--- Selected passage ---

You may skip the section “Advanced configuration” in the beginning, as it only concerns special cases.

The adapter’s configuration file

The adapter is configured via the file system/preciceDict. This file is an OpenFOAM dictionary with the following form:

FoamFile
{
    version     2.0;
    format      ascii;
    class       dictionary;
    location    "system";
    object      preciceDict;
}

preciceConfig "precice-config.xml";

participant Fluid;

modules (CHT);

interfaces
{
  Interface1
  {
    mesh              Fluid-Mesh;
    patches           (interface);
    locations         faceCenters;

    readData
    (
      Heat-Flux
    );

    writeData
    (
      Temperature
    );
  };
};

The participant needs to be the same as the one specified in the preciceConfig, which is the main preCICE configuration file. The preciceConfig can be a path and needs to be wrapped with quotation marks.

The list modules can contain CHT, FSI, or/and FF (separated by space). Each module provides some data fields common in the respective type of simulation, and data fields from different modules can be combined by selecting multiple modules. For example, this is a valid combination: modules (CHT FF);.

In the interfaces, we specify the coupling interfaces (here only one). The mesh needs to be the same as the one specified in the preciceConfig. The patches specifies a list of the names of the OpenFOAM boundary patches that are participating in the coupled simulation. These need to be defined in the files included in the 0/ directory. The names of the interfaces (e.g., Interface1) are arbitrary and are not used.

The locations field is optional and its default value is faceCenters (with faceCentres also accepted), signifying that the interface mesh is defined on the cell face centers. The alternative option is faceNodes, which defines the mesh on the face nodes and is needed, e.g., for reading displacements in an FSI scenario.

The values for readData and writeData for conjugate heat transfer can be Temperature, Heat-Flux, Sink-Temperature, or Heat-Transfer-Coefficient. Postfixed names like Sink-Temperature-Domain1 are also allowed (e.g., in order to distinguish multiple data sets of the same type). For a Dirichlet-Neumann coupling, the writeData and readData can be either:

readData
(
  Heat-Flux
);

writeData
(
  Temperature
);

or:

readData
(
  Temperature
);

writeData
(
  Heat-Flux
);

For a Robin-Robin coupling, we need to write and read both of Sink-Temperature and Heat-Transfer-Coefficient:

readData
(
  Sink-Temperature          // e.g., Sink-Temperature-Solid
  Heat-Transfer-Coefficient // e.g., Heat-Transfer-Coefficient-Solid
);

writeData
(
  Sink-Temperature          // e.g., Sink-Temperature-Fluid
  Heat-Transfer-Coefficient // e.g., Heat-Transfer-Coefficient-Fluid
);

For fluid-structure interaction, coupled quantities can be:

  • writeData:
    • fluid participants: Force, Stress (force over area, consistent)

---

→ Problem set
1 > In the text on the adapter's configuration file, which alternative to faceCenters can the locations field take?
2 > Extend the text on the adapter's configuration file, beginning after its last line.
The records that come after this text are separate material.

--- Data shown ---

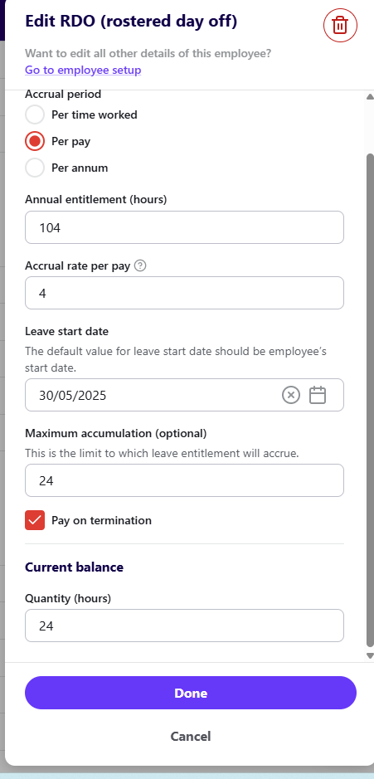
Task: Click the vertical scrollbar thumb
Action: 370,400
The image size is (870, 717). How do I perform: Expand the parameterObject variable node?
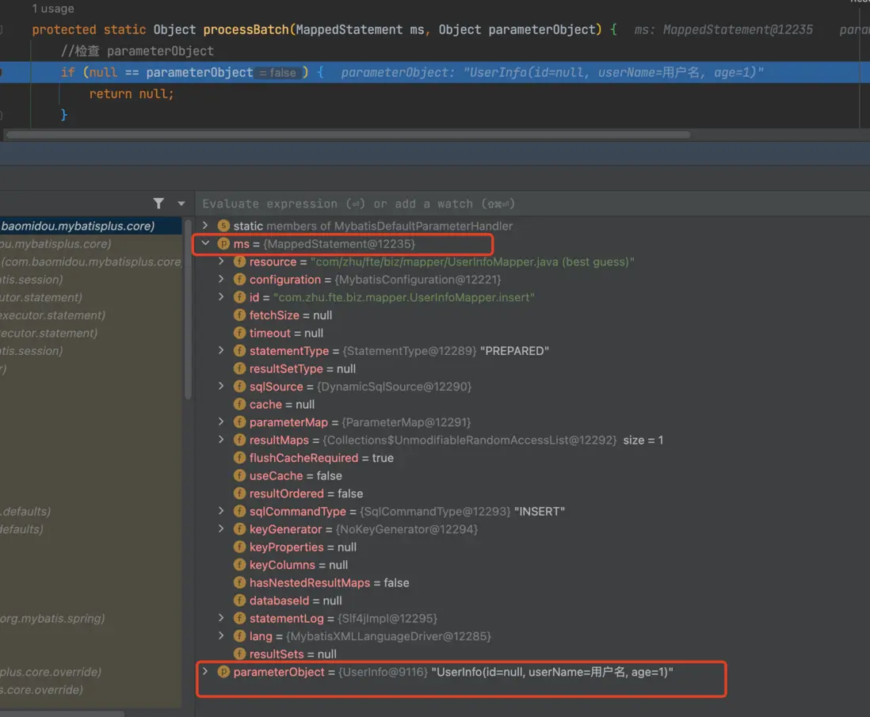206,672
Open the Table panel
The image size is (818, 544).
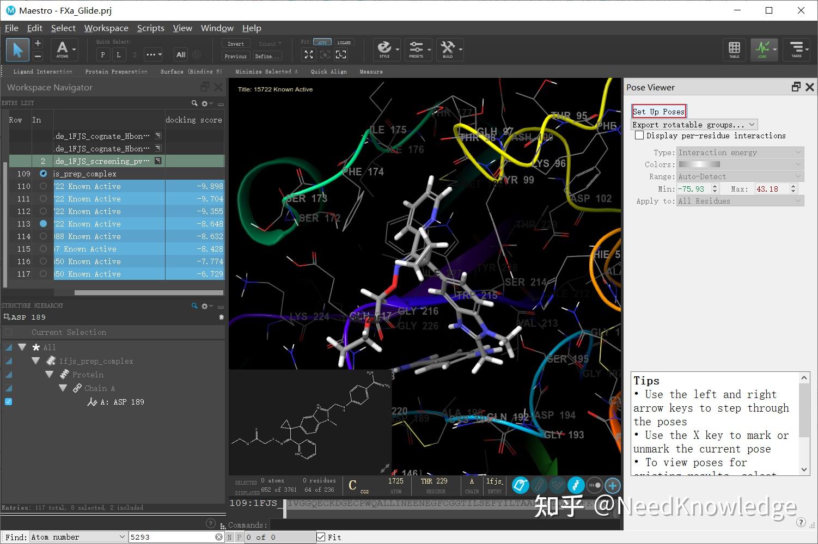click(x=734, y=50)
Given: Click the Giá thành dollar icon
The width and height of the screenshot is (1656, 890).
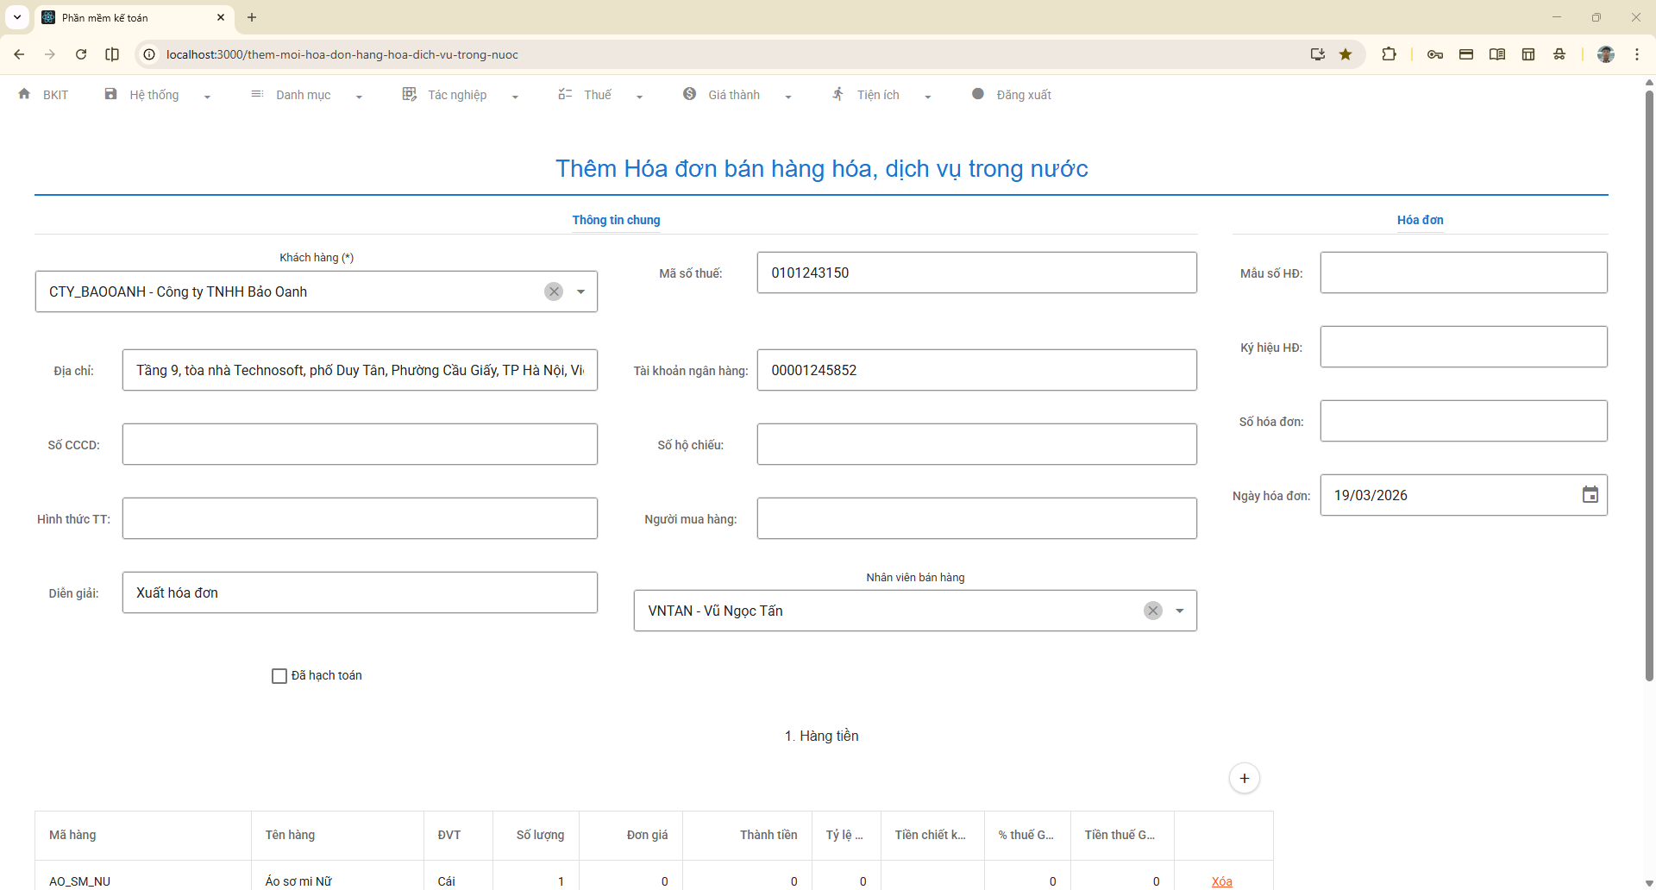Looking at the screenshot, I should click(x=689, y=94).
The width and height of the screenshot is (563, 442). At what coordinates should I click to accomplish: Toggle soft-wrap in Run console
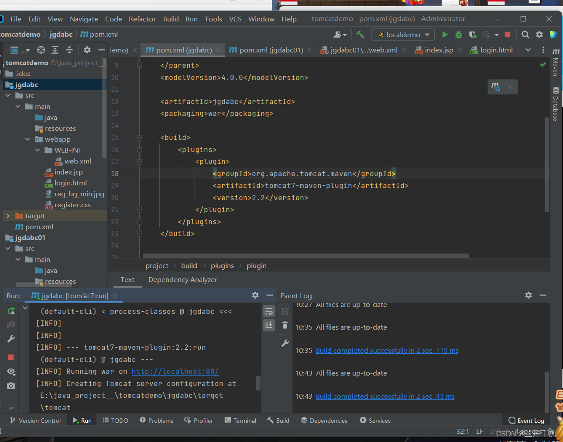[269, 311]
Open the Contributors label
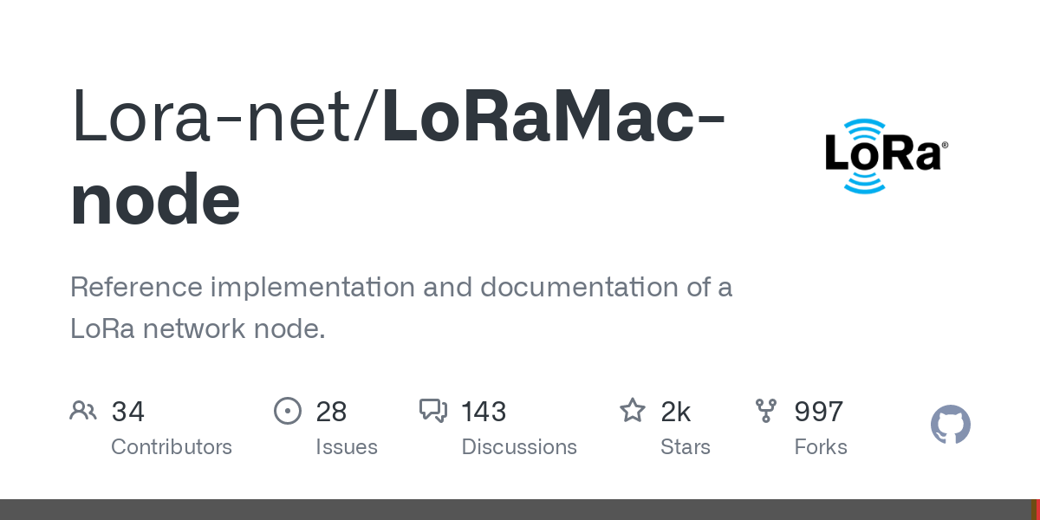1040x520 pixels. [x=172, y=447]
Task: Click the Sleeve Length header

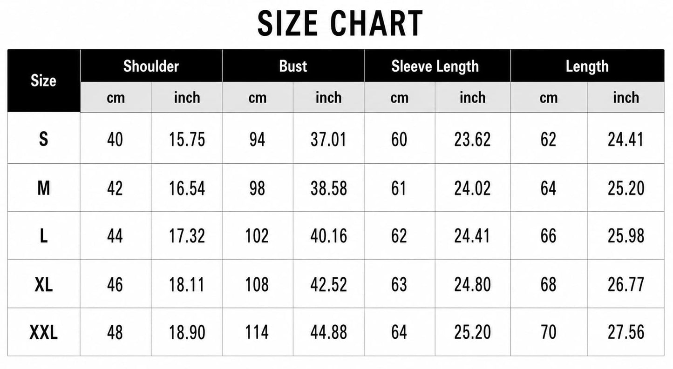Action: [x=435, y=66]
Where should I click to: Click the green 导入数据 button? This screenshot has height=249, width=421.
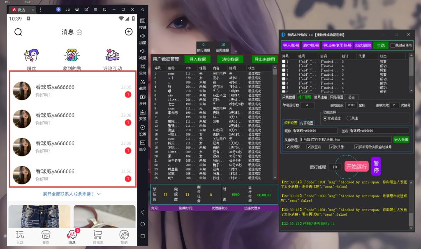197,59

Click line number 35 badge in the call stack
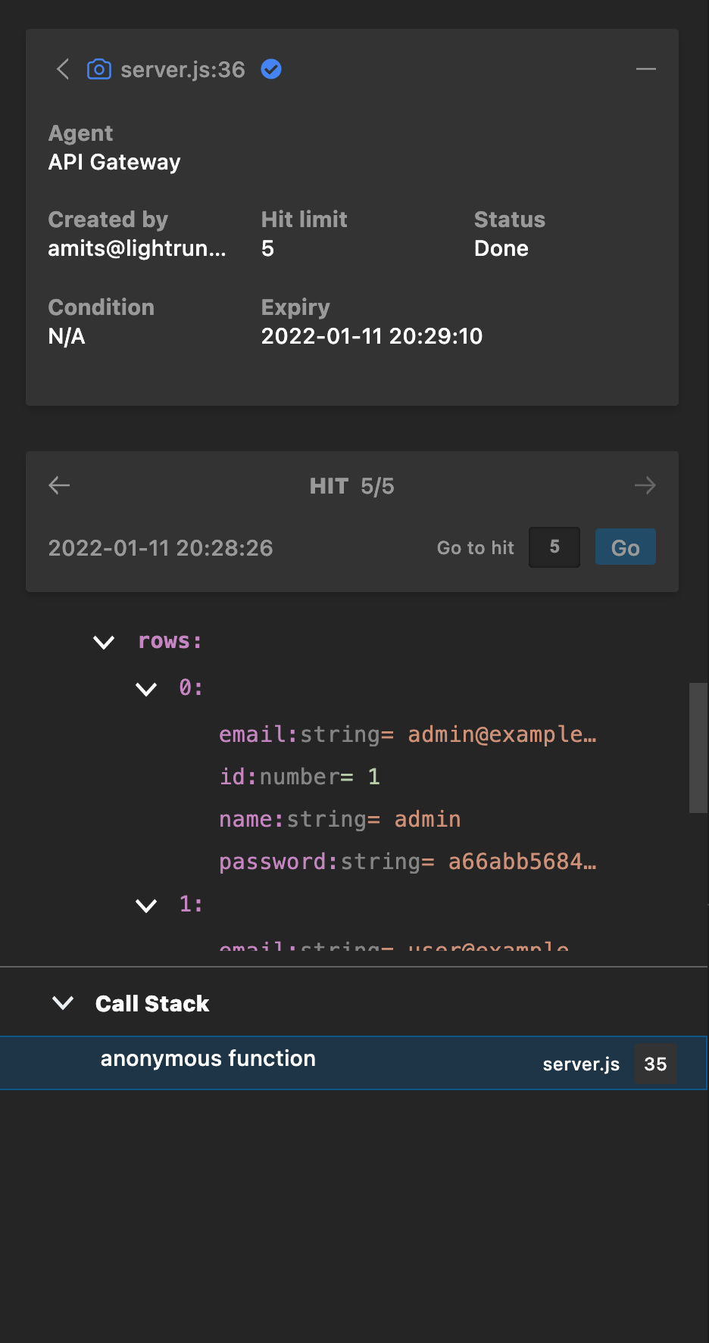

---

→ In response
1 > faceNodes

2 >
    • solid participants: Displacement
  • readData:
    • fluid participants: Displacement, DisplacementDelta (difference to the displacement at the last coupling time window)
    • solid participants: Force, Stress

Configuration of the OpenFOAM case

A few changes are required in the configuration of an OpenFOAM case, in order to specify the interfaces and load the adapter. For some solvers, additional parameters may be needed (see “advanced configuration”).

Boundary conditions

The type of the readData needs to be compatible with the respective boundary conditions set for each field in the 0/ directory of the case.

Read the OpenFOAM User Guide for more on boundary conditions.

CHT

  • For readData(Temperature), use type fixedValue for the interface in 0/T. OpenFOAM requires that you also give a (redundant) value, but the adapter will overwrite it. ParaView uses this value for the initial time. As a placeholder, you can, e.g., use the value from the internalField.
interface
{
    type            fixedValue;
    value           $internalField;
}
  • For readData(Heat-Flux), use type fixedGradient for the interface in 0/T. OpenFOAM requires that you also give a (redundant) gradient, but the adapter will overwrite it.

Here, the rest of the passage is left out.